Four foreign ministers meeting LIVE: Signing of India-US Critical Minerals Framework; Jaishankar, Rubio deal with rare earths | Today’s news

Quad Foreign Ministers Meeting LIVE: Foreign ministers of the four Quad nations met on Tuesday 26 May 2026 for their third meeting since September 2024, with the economic implications of the crisis in West Asia, Indo-Pacific security and cooperation on critical minerals dominating the packed agenda at a moment of considerable tension for the grouping.

Critical Minerals: A New Framework and a Bilateral Agreement between India and the US

At the meeting, US Secretary of State Marco Rubio announced the Quad Critical Minerals Framework, an initiative designed to strengthen critical minerals supply chains and their recycling across member states. India’s External Affairs Minister S. Jaishankar separately confirmed that New Delhi and Washington were finalizing a bilateral framework covering the security, mining and processing of critical minerals and rare earth materials, a development that signals deepening economic integration between the two countries outside the Quad multilateral framework.

Jaishankar: The Indo-Pacific must remain a driver of global growth

In his opening remarks, Jaishankar outlined India’s vision for the grouping’s role in the region, saying that the Indo-Pacific must remain “a driving force for global growth and stability” and that the Quad must work to ensure maritime security and support economic decisions across the region. Specifically, he called for “trustworthy and transparent” partnerships as the basis for establishing peace and prosperity in the Indo-Pacific.

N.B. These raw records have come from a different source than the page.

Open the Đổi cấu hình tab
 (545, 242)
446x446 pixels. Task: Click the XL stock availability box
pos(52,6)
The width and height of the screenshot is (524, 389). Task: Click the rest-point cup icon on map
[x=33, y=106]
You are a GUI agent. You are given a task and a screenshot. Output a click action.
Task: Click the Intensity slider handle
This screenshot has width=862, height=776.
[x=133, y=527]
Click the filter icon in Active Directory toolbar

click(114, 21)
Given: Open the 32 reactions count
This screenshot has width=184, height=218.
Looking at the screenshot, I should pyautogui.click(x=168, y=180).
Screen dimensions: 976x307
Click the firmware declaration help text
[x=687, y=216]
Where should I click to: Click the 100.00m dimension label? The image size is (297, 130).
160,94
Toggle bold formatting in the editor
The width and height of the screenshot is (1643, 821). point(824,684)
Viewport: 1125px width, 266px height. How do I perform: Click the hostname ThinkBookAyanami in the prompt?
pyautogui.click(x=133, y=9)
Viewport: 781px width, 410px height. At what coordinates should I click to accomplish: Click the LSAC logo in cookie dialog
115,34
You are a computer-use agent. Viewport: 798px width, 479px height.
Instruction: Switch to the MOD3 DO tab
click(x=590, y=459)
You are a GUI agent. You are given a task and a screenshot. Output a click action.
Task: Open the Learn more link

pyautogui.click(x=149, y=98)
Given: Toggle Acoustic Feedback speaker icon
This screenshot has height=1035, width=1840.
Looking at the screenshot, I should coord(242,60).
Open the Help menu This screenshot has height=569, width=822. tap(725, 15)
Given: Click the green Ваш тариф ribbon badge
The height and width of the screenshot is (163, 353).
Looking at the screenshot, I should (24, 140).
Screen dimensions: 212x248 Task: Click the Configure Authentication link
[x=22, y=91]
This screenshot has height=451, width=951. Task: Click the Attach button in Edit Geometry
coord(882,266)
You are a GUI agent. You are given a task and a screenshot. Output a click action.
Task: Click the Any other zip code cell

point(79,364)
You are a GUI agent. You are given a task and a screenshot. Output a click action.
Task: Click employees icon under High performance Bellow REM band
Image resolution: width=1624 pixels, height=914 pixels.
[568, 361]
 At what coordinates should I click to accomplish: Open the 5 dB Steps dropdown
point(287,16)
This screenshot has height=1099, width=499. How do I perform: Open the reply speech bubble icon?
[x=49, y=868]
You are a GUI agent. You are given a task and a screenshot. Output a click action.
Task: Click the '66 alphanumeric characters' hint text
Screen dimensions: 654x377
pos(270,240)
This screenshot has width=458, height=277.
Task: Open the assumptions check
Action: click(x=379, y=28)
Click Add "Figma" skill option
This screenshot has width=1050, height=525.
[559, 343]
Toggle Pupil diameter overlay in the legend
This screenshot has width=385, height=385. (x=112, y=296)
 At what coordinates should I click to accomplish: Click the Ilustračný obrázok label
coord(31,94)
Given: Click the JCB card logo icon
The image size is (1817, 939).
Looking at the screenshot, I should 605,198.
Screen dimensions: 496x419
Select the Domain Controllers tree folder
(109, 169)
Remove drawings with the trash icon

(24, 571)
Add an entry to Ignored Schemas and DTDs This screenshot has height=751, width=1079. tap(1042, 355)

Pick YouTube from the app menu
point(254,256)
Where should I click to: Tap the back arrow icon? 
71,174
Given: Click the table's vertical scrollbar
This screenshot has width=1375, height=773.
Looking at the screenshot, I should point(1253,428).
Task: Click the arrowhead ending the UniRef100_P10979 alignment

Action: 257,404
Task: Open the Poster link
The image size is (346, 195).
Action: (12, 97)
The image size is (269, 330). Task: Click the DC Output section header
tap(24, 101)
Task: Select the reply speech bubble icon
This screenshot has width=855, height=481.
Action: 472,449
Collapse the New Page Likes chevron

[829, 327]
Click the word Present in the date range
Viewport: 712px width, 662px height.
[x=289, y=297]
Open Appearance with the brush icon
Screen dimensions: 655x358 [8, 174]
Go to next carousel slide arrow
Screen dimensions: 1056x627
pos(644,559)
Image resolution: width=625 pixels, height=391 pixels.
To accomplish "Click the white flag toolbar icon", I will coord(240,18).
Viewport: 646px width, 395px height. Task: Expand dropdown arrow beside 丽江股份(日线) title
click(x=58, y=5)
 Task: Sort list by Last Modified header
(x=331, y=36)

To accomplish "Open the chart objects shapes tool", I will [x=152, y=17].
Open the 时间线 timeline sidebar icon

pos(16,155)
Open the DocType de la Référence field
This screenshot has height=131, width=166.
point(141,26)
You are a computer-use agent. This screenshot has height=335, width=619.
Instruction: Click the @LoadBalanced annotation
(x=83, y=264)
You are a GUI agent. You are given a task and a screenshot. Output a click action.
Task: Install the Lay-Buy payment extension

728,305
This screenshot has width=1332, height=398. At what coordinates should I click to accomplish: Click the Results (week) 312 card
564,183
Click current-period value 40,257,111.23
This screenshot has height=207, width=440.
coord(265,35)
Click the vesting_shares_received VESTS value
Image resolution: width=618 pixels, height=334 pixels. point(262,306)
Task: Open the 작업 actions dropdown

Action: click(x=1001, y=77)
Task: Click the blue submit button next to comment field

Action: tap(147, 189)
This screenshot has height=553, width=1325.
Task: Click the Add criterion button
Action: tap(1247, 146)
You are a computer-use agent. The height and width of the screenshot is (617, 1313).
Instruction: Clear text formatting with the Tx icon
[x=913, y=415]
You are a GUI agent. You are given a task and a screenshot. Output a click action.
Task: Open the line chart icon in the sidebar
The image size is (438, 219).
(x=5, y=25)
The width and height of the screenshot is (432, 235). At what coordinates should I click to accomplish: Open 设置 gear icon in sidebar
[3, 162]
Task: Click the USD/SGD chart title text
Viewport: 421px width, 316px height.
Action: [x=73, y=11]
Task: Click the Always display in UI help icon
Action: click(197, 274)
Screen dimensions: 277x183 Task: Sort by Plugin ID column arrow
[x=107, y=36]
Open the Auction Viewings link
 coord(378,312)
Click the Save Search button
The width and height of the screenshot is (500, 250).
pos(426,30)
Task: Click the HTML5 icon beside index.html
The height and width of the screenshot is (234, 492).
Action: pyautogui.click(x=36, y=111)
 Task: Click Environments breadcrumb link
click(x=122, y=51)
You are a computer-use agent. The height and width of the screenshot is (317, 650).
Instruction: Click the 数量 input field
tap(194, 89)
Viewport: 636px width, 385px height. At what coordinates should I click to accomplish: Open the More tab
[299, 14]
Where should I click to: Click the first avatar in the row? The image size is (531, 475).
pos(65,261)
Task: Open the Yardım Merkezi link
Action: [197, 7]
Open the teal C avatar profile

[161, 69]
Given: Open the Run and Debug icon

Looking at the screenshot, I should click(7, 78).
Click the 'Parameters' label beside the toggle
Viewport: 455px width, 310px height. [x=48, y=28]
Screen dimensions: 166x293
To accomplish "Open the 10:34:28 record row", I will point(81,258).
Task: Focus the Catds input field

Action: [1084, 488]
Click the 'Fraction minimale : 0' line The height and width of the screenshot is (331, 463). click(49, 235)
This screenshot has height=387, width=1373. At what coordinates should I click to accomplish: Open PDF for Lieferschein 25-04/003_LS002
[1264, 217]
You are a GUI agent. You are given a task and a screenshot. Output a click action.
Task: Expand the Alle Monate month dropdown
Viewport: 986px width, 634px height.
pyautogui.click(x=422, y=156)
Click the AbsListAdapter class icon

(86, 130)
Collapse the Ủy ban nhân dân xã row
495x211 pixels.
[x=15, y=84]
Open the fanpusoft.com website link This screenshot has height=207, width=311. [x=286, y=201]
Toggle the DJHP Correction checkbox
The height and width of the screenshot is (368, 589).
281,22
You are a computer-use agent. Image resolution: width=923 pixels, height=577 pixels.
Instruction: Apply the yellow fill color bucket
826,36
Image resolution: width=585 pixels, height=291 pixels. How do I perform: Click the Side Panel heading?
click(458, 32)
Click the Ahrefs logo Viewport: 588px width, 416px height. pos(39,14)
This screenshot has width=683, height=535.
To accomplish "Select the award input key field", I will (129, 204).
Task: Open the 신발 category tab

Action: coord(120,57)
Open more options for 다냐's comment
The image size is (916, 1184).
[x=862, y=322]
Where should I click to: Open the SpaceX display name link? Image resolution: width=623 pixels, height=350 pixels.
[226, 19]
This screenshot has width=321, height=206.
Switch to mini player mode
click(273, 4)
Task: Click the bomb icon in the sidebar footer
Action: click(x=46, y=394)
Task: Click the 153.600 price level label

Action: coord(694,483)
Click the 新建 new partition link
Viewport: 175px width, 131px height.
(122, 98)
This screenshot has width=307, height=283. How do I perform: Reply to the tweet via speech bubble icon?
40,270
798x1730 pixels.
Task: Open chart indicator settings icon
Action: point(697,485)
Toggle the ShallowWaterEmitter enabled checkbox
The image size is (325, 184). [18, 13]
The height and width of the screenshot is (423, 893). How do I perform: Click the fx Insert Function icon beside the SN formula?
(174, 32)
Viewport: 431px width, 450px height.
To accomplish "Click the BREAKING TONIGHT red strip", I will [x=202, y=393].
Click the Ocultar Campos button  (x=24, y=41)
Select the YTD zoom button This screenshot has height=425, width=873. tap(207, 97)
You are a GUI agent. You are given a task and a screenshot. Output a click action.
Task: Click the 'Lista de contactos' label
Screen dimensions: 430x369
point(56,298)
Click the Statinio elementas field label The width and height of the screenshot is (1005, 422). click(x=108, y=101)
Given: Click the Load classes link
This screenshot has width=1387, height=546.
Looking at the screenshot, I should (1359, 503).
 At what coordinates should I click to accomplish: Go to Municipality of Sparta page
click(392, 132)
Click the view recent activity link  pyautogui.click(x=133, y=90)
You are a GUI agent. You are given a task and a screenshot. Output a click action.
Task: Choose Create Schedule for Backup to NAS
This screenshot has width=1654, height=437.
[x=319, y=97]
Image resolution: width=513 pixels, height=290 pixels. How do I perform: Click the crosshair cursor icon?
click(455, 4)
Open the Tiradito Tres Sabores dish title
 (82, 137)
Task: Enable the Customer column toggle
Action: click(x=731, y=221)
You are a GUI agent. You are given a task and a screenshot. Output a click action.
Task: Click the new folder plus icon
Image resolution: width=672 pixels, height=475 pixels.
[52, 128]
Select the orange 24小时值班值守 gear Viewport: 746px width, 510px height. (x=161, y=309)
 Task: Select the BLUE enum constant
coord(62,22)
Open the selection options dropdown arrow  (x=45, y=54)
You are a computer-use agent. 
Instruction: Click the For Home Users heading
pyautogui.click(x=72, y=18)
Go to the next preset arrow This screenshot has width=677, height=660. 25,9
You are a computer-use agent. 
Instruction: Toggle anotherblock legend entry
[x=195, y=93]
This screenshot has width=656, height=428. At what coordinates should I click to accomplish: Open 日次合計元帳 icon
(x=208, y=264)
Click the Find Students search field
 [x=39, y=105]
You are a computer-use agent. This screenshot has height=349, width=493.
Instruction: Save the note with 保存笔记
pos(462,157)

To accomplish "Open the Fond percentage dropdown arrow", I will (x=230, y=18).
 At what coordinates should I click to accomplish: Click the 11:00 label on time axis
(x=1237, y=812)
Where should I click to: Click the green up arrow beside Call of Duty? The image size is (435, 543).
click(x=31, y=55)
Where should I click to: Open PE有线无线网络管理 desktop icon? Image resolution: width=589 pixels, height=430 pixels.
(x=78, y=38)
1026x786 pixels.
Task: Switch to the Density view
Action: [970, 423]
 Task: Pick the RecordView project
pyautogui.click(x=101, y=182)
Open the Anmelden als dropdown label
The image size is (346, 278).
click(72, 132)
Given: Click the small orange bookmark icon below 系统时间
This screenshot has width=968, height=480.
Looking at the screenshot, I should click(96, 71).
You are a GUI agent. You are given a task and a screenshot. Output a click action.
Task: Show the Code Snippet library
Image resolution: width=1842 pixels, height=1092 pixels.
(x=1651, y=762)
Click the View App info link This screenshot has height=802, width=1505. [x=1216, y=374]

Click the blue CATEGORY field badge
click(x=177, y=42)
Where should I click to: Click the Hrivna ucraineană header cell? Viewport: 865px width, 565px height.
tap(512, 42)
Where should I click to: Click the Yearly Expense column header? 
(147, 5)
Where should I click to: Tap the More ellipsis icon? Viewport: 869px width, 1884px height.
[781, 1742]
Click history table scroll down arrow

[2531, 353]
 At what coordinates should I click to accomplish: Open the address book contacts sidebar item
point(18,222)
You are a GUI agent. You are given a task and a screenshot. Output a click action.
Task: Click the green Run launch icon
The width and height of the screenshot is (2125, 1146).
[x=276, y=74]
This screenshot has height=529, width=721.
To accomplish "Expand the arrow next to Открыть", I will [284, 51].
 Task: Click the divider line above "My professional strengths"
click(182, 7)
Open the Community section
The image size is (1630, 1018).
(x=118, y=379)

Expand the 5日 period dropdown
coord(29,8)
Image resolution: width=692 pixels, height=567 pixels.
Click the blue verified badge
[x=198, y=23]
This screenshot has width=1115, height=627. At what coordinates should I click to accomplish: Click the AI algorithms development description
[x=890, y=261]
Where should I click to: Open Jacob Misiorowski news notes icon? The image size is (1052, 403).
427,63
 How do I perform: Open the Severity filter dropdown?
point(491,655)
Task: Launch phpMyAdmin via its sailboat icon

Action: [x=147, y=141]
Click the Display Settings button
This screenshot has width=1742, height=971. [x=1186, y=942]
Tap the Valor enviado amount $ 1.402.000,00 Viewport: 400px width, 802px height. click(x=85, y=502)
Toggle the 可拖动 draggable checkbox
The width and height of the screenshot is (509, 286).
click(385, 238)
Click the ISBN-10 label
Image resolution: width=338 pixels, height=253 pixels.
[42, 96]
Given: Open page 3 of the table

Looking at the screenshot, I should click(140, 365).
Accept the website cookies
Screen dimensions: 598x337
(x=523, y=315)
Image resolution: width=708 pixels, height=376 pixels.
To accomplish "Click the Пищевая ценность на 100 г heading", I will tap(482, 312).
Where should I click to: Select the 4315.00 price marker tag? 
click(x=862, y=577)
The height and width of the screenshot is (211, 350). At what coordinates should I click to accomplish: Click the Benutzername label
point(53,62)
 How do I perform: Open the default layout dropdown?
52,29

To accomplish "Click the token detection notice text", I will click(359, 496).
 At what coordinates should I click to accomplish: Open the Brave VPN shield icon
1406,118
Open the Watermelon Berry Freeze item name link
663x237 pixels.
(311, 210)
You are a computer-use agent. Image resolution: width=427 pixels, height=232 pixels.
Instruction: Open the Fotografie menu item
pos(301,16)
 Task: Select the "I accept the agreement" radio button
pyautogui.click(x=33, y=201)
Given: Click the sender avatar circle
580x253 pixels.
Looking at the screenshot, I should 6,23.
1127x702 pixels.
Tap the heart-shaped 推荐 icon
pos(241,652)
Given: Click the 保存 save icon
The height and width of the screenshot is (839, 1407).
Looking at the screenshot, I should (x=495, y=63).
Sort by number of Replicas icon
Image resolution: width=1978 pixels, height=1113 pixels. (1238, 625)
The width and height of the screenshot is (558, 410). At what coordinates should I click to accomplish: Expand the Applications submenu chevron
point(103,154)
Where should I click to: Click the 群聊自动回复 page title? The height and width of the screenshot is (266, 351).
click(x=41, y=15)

Who attended and what has changed since July 2025

The meeting brought together Australian Penny Wong, Jaishankar, Japanese Toshimitsu Motegi and Rubio. When ministers last met on July 1, 2025, they streamlined the grouping’s goals into four areas: maritime and transnational security, economic prosperity and security, humanitarian assistance and emergency response, and the launch of the Quad Critical Minerals Initiative. Since then, US-Israeli strikes on Iran and a series of actions by the Trump administration have raised questions about the grouping’s cohesion and direction, adding urgency to Tuesday’s meeting as the four ministers sought to renew and reaffirm their collective mandate.